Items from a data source

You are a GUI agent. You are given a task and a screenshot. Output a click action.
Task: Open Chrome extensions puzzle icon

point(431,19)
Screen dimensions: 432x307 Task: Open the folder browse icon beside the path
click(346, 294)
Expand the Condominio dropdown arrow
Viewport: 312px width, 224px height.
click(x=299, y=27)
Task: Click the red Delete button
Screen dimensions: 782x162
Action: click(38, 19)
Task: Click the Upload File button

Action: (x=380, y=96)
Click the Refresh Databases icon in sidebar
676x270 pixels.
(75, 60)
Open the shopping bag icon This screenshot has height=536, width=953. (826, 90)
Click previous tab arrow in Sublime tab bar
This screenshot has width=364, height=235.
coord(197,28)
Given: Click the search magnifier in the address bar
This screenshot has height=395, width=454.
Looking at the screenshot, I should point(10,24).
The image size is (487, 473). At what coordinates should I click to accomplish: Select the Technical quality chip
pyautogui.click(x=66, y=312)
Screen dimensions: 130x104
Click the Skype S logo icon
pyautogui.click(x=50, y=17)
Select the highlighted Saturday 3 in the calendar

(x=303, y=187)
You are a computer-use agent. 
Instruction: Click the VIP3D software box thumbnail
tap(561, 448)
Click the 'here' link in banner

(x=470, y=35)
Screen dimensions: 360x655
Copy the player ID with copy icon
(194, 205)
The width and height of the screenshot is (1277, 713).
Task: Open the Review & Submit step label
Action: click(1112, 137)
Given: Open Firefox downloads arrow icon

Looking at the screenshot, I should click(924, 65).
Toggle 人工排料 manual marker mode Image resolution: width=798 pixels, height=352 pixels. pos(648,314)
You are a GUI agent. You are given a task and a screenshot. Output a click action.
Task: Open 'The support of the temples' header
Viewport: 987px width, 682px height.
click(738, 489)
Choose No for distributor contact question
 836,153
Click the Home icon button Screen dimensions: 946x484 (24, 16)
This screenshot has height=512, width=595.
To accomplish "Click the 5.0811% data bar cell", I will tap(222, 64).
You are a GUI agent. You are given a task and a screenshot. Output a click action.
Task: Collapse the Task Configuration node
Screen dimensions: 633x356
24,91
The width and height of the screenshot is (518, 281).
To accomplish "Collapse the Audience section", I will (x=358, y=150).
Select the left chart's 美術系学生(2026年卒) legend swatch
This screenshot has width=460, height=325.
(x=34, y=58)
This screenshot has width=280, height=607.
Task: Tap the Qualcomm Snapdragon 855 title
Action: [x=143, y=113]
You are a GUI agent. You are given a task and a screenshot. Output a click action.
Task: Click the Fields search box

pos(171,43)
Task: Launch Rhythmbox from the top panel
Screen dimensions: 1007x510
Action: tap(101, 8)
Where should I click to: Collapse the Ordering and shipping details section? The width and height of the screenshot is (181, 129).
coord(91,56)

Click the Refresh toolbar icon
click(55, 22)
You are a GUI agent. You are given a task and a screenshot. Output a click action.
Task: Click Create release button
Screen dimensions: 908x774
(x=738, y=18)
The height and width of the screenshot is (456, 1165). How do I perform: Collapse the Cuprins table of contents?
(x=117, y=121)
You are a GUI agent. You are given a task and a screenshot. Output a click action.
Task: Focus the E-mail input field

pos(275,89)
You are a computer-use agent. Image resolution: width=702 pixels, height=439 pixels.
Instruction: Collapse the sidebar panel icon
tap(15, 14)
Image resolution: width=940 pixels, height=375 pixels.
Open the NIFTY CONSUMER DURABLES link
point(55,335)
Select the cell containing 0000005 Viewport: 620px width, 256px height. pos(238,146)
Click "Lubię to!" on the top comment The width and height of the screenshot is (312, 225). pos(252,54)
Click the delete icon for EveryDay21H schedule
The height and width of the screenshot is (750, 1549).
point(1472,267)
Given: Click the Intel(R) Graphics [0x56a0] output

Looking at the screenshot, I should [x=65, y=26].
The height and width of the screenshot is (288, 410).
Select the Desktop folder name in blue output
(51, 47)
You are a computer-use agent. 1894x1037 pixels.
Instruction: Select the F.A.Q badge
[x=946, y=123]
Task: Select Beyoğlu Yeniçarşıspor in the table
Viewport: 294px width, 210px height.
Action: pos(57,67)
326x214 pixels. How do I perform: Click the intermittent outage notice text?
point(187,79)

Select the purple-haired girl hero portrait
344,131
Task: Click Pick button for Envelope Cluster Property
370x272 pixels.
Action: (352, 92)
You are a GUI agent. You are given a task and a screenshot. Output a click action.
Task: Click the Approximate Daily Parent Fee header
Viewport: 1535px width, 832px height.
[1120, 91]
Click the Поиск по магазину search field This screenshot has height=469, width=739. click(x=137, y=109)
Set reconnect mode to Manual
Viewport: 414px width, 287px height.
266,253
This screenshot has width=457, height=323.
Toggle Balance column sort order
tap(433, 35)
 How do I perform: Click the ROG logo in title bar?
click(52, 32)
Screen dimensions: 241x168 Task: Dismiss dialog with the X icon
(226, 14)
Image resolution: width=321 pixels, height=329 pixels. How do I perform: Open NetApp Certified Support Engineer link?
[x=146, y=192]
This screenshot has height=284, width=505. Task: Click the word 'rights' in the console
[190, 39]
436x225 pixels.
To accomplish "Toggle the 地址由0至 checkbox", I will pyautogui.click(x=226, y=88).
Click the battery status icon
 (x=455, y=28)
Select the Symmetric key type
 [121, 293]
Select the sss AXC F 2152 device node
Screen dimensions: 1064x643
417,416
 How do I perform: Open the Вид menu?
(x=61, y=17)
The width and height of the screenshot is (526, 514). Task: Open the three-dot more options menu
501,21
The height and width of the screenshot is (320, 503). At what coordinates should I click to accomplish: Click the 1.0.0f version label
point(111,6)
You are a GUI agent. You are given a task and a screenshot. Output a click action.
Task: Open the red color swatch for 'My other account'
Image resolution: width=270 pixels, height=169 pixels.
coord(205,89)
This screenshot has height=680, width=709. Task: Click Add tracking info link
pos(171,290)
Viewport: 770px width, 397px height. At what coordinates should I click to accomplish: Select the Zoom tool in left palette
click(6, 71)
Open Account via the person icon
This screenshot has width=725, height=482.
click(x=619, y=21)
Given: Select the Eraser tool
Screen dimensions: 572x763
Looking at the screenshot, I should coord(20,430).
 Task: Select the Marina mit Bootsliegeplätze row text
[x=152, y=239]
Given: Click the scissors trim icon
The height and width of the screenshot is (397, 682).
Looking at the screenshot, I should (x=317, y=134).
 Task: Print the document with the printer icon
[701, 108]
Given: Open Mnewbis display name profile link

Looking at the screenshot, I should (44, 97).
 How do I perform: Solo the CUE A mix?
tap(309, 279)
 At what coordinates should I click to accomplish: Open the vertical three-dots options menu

# PROBLEM DETAILS:
Could you write out all the entries exactly as given?

# TASK OUTPUT:
You are a GUI agent. You are given a task and a screenshot. Output a click action.
Task: Open Chrome extensions puzzle icon

point(431,19)
Screen dimensions: 432x307 Task: Open the folder browse icon beside the path
click(346, 294)
Expand the Condominio dropdown arrow
Viewport: 312px width, 224px height.
click(x=299, y=27)
Task: Click the red Delete button
Screen dimensions: 782x162
Action: click(38, 19)
Task: Click the Upload File button

Action: (x=380, y=96)
Click the Refresh Databases icon in sidebar
676x270 pixels.
(75, 60)
Open the shopping bag icon This screenshot has height=536, width=953. (826, 90)
Click previous tab arrow in Sublime tab bar
This screenshot has width=364, height=235.
coord(197,28)
Given: Click the search magnifier in the address bar
This screenshot has height=395, width=454.
Looking at the screenshot, I should point(10,24).
The image size is (487, 473). At what coordinates should I click to accomplish: Select the Technical quality chip
pyautogui.click(x=66, y=312)
Screen dimensions: 130x104
Click the Skype S logo icon
pyautogui.click(x=50, y=17)
Select the highlighted Saturday 3 in the calendar

(x=303, y=187)
You are a computer-use agent. 
Instruction: Click the VIP3D software box thumbnail
tap(561, 448)
Click the 'here' link in banner

(x=470, y=35)
Screen dimensions: 360x655
Copy the player ID with copy icon
(194, 205)
The width and height of the screenshot is (1277, 713).
Task: Open the Review & Submit step label
Action: click(1112, 137)
Given: Open Firefox downloads arrow icon

Looking at the screenshot, I should click(924, 65).
Toggle 人工排料 manual marker mode Image resolution: width=798 pixels, height=352 pixels. pos(648,314)
You are a GUI agent. You are given a task and a screenshot. Output a click action.
Task: Open 'The support of the temples' header
Viewport: 987px width, 682px height.
click(738, 489)
Choose No for distributor contact question
 836,153
Click the Home icon button Screen dimensions: 946x484 (24, 16)
This screenshot has height=512, width=595.
To accomplish "Click the 5.0811% data bar cell", I will tap(222, 64).
You are a GUI agent. You are given a task and a screenshot. Output a click action.
Task: Collapse the Task Configuration node
Screen dimensions: 633x356
24,91
The width and height of the screenshot is (518, 281).
To accomplish "Collapse the Audience section", I will (x=358, y=150).
Select the left chart's 美術系学生(2026年卒) legend swatch
This screenshot has width=460, height=325.
(x=34, y=58)
This screenshot has width=280, height=607.
Task: Tap the Qualcomm Snapdragon 855 title
Action: [x=143, y=113]
You are a GUI agent. You are given a task and a screenshot. Output a click action.
Task: Click the Fields search box

pos(171,43)
Task: Launch Rhythmbox from the top panel
Screen dimensions: 1007x510
Action: tap(101, 8)
Where should I click to: Collapse the Ordering and shipping details section? The width and height of the screenshot is (181, 129).
coord(91,56)

Click the Refresh toolbar icon
click(55, 22)
You are a GUI agent. You are given a task and a screenshot. Output a click action.
Task: Click Create release button
Screen dimensions: 908x774
(x=738, y=18)
The height and width of the screenshot is (456, 1165). How do I perform: Collapse the Cuprins table of contents?
(x=117, y=121)
You are a GUI agent. You are given a task and a screenshot. Output a click action.
Task: Focus the E-mail input field

pos(275,89)
You are a computer-use agent. Image resolution: width=702 pixels, height=439 pixels.
Instruction: Collapse the sidebar panel icon
tap(15, 14)
Image resolution: width=940 pixels, height=375 pixels.
Open the NIFTY CONSUMER DURABLES link
point(55,335)
Select the cell containing 0000005 Viewport: 620px width, 256px height. pos(238,146)
Click "Lubię to!" on the top comment The width and height of the screenshot is (312, 225). pos(252,54)
Click the delete icon for EveryDay21H schedule
The height and width of the screenshot is (750, 1549).
point(1472,267)
Given: Click the Intel(R) Graphics [0x56a0] output

Looking at the screenshot, I should [x=65, y=26].
The height and width of the screenshot is (288, 410).
Select the Desktop folder name in blue output
(51, 47)
You are a computer-use agent. 1894x1037 pixels.
Instruction: Select the F.A.Q badge
[x=946, y=123]
Task: Select Beyoğlu Yeniçarşıspor in the table
Viewport: 294px width, 210px height.
Action: pos(57,67)
326x214 pixels. How do I perform: Click the intermittent outage notice text?
point(187,79)

Select the purple-haired girl hero portrait
344,131
Task: Click Pick button for Envelope Cluster Property
370x272 pixels.
Action: (352, 92)
You are a GUI agent. You are given a task and a screenshot. Output a click action.
Task: Click the Approximate Daily Parent Fee header
Viewport: 1535px width, 832px height.
[1120, 91]
Click the Поиск по магазину search field This screenshot has height=469, width=739. click(x=137, y=109)
Set reconnect mode to Manual
Viewport: 414px width, 287px height.
266,253
This screenshot has width=457, height=323.
Toggle Balance column sort order
tap(433, 35)
 How do I perform: Click the ROG logo in title bar?
click(52, 32)
Screen dimensions: 241x168 Task: Dismiss dialog with the X icon
(226, 14)
Image resolution: width=321 pixels, height=329 pixels. How do I perform: Open NetApp Certified Support Engineer link?
[x=146, y=192]
This screenshot has height=284, width=505. Task: Click the word 'rights' in the console
[190, 39]
436x225 pixels.
To accomplish "Toggle the 地址由0至 checkbox", I will pyautogui.click(x=226, y=88).
Click the battery status icon
 (x=455, y=28)
Select the Symmetric key type
 [121, 293]
Select the sss AXC F 2152 device node
Screen dimensions: 1064x643
417,416
 How do I perform: Open the Вид menu?
(x=61, y=17)
The width and height of the screenshot is (526, 514). Task: Open the three-dot more options menu
501,21
The height and width of the screenshot is (320, 503). At what coordinates should I click to accomplish: Click the 1.0.0f version label
point(111,6)
You are a GUI agent. You are given a task and a screenshot. Output a click action.
Task: Open the red color swatch for 'My other account'
Image resolution: width=270 pixels, height=169 pixels.
coord(205,89)
This screenshot has height=680, width=709. Task: Click Add tracking info link
pos(171,290)
Viewport: 770px width, 397px height. At what coordinates should I click to accomplish: Select the Zoom tool in left palette
click(6, 71)
Open Account via the person icon
This screenshot has width=725, height=482.
click(x=619, y=21)
Given: Select the Eraser tool
Screen dimensions: 572x763
Looking at the screenshot, I should coord(20,430).
 Task: Select the Marina mit Bootsliegeplätze row text
[x=152, y=239]
Given: Click the scissors trim icon
The height and width of the screenshot is (397, 682).
Looking at the screenshot, I should (x=317, y=134).
 Task: Print the document with the printer icon
[701, 108]
Given: Open Mnewbis display name profile link

Looking at the screenshot, I should (44, 97).
 How do I perform: Solo the CUE A mix?
tap(309, 279)
 At what coordinates should I click to accomplish: Open the vertical three-dots options menu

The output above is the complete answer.